On Wednesday, hours after being endorsed by LGBT-rights group the Human Rights Campaign, Sen. Susan Collins (R-Maine) announced that she supports the right of same-sex couples to marry — as long as a state has decided that it's all right. In the fall, Collins is facing Democratic challenger Shenna Bellows, a former ACLU Maine executive director who was instrumental in Maine's successful 2012 referendum to legalize gay marriage.
"A number of states, including my home state of Maine, have now legalized same-sex marriage, and I agree with that decision," Collins said in a statement, in response to media inquiries. "Nearly 44 percent of Americans live in a state where same-sex couples can be legally married, and I believe this number will only continue to grow."
Collins is only the fourth Republican in the Senate to endorse same-sex marriage, after Rob Portman (Ohio), Mark Kirk (Ill.), and Lisa Murkowski (Alaska).
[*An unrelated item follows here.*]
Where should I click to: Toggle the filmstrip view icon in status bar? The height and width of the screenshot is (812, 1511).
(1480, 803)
So in that sense, it's a big deal, ensuring that there will be a solid Senate majority in favor of gay marriage no matter which party controls the upper chamber next year.
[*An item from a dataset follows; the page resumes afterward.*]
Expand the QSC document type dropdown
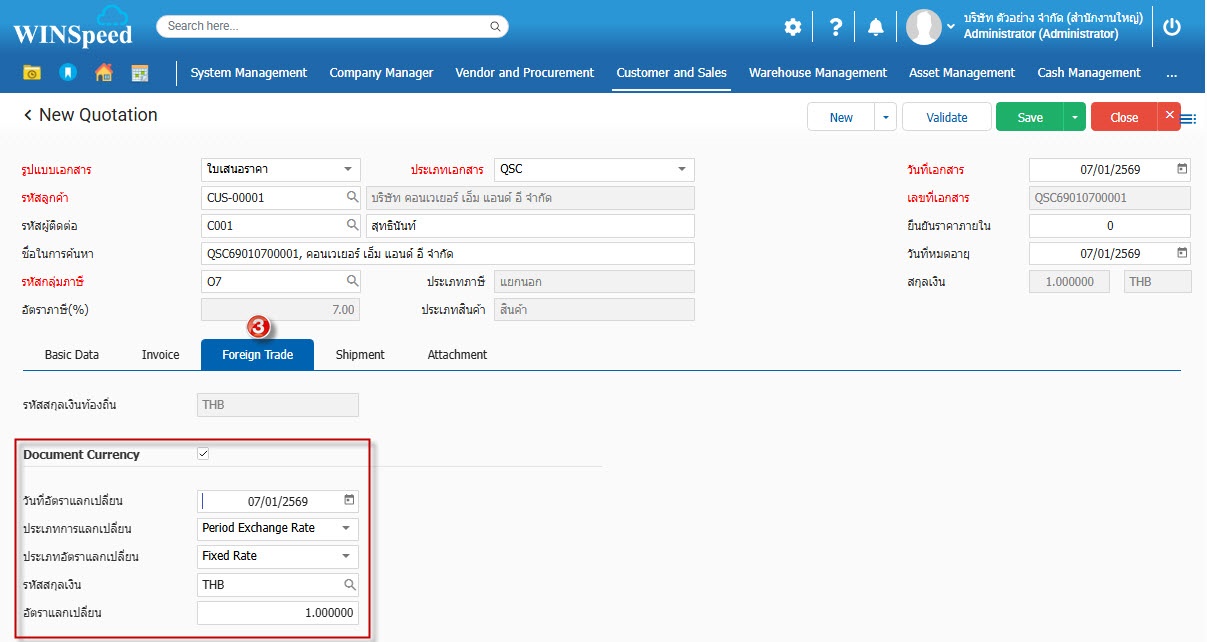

But unlike with, say, Portman, her endorsement can't be much of a surprise to anyone. Sure, the Maine GOP still officially calls for one man–one woman matrimony, but Collins has twice voted against a constitutional amendment trying to enshrine that position, she helped pass the Employment Non-Discrimination Act in the Senate, and in 2010, Collins and Sen. Joe Lieberman (I-Conn.) sponsored the bill that ended the military's "don't ask, don't tell" policy on gay service members.